Thursday, May 16, 2023


In March 2024, a volunteer programmer, Andres Freund, discovered a malicious “backdoor” code which had been planted in Linux, the operating software used by the majority of the world’s web servers. If undetected, this backdoor could have resulted in a potentially devastating cyber attack by allowing attackers to steal encrypted data or plant malware on millions of computers worldwide.

Linux is used on the servers hosting most of the webpages on the internet, including Facebook, Google, Wikipedia, and the servers used by banks, hospitals, governments and Fortune 500 companies. The security of the software is therefore a matter of global importance. Despite this importance, Linux is predominantly maintained by a small group of volunteer programmers who fix bugs and patch holes in the software.

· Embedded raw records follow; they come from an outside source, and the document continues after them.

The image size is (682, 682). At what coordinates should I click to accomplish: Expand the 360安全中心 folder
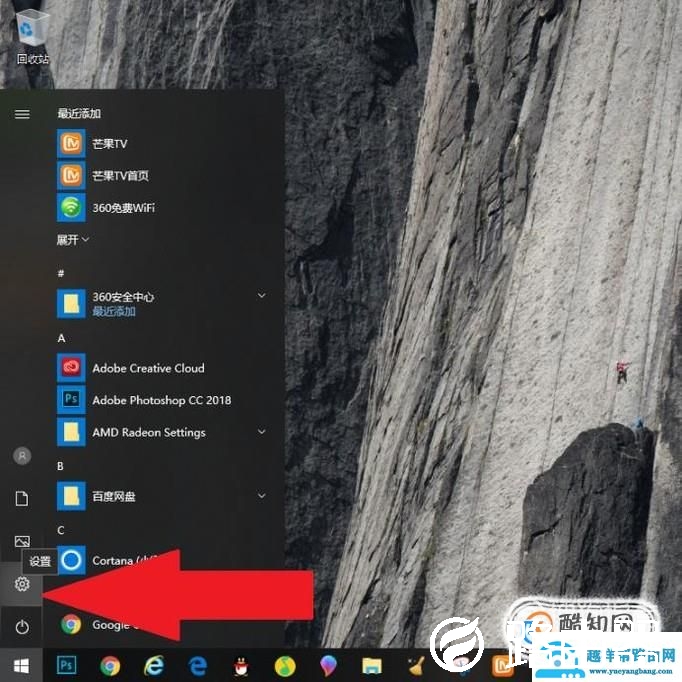(x=262, y=296)
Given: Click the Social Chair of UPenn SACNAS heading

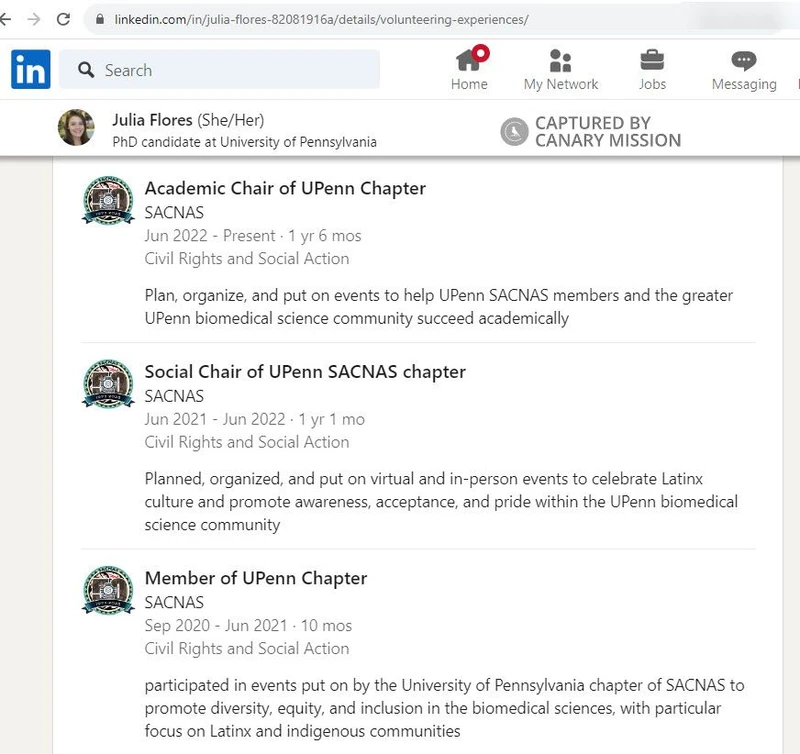Looking at the screenshot, I should click(x=305, y=371).
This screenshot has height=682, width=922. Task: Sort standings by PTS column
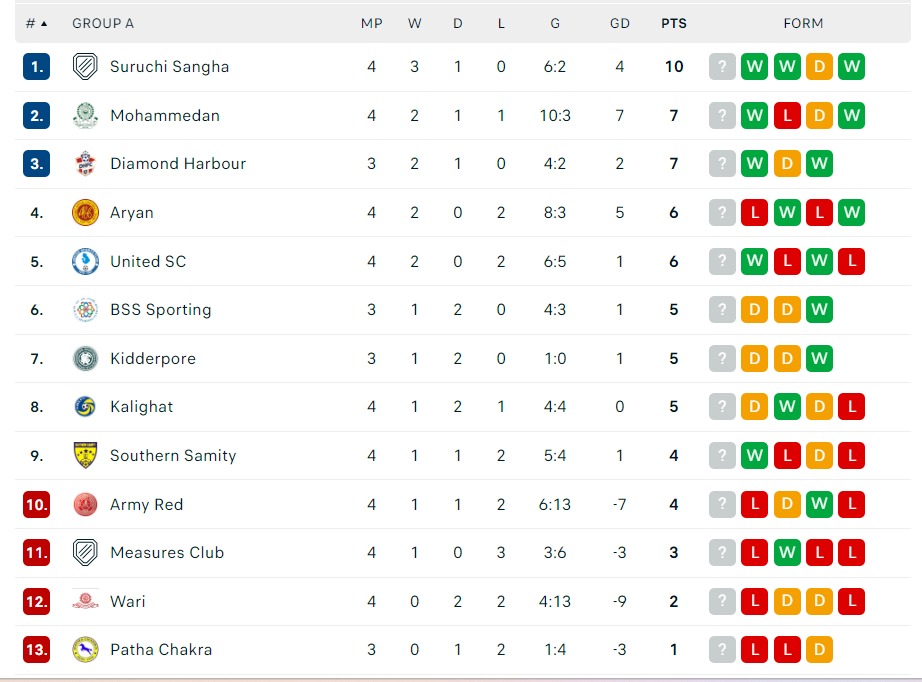coord(673,23)
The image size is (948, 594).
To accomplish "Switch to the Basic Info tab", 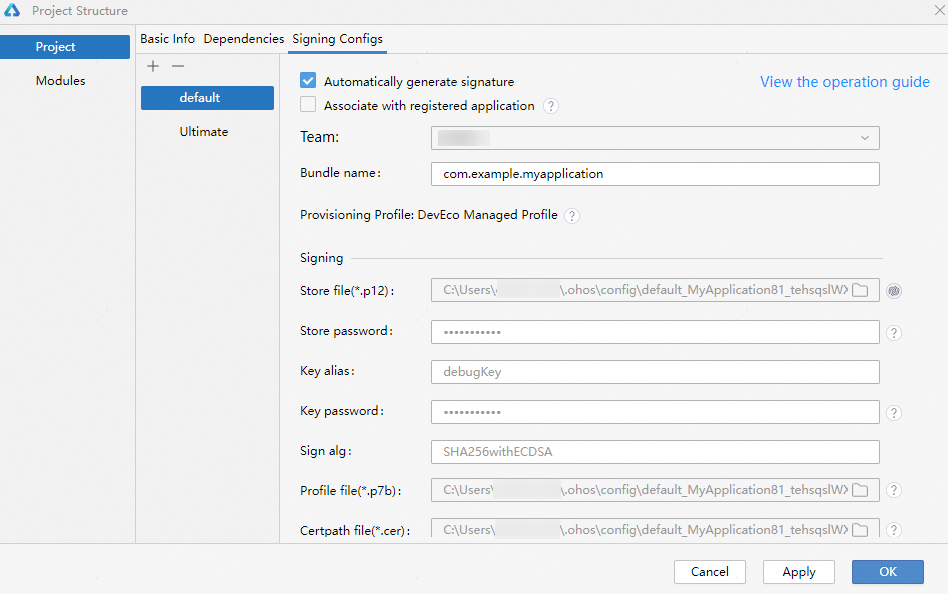I will (x=167, y=39).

While conducting routine maintenance, Freund noticed an anomaly in an application on Linux called SSH, used to log into computers remotely, which was consuming excessive processing power. He traced the issue to a data compression toolset on Linux called XZ Utils, where he found the backdoor. This backdoor could have enabled attackers to control a user’s SSH connection and secretly execute code, potentially leading to data theft or malware installation. Freund promptly reported his findings to the open-source community and a fix was developed within hours.

Investigations revealed that the anonymous attacker had spent years assisting in the maintenance of XZ Utils to gain the trust of other developers, eventually becoming one of two official maintainers of XZ Utils, before planting the backdoor earlier this year.

This incident underscores the security risks inherent in our reliance on this potentially insecure, volunteer-maintained technology, which forms the backbone of the internet.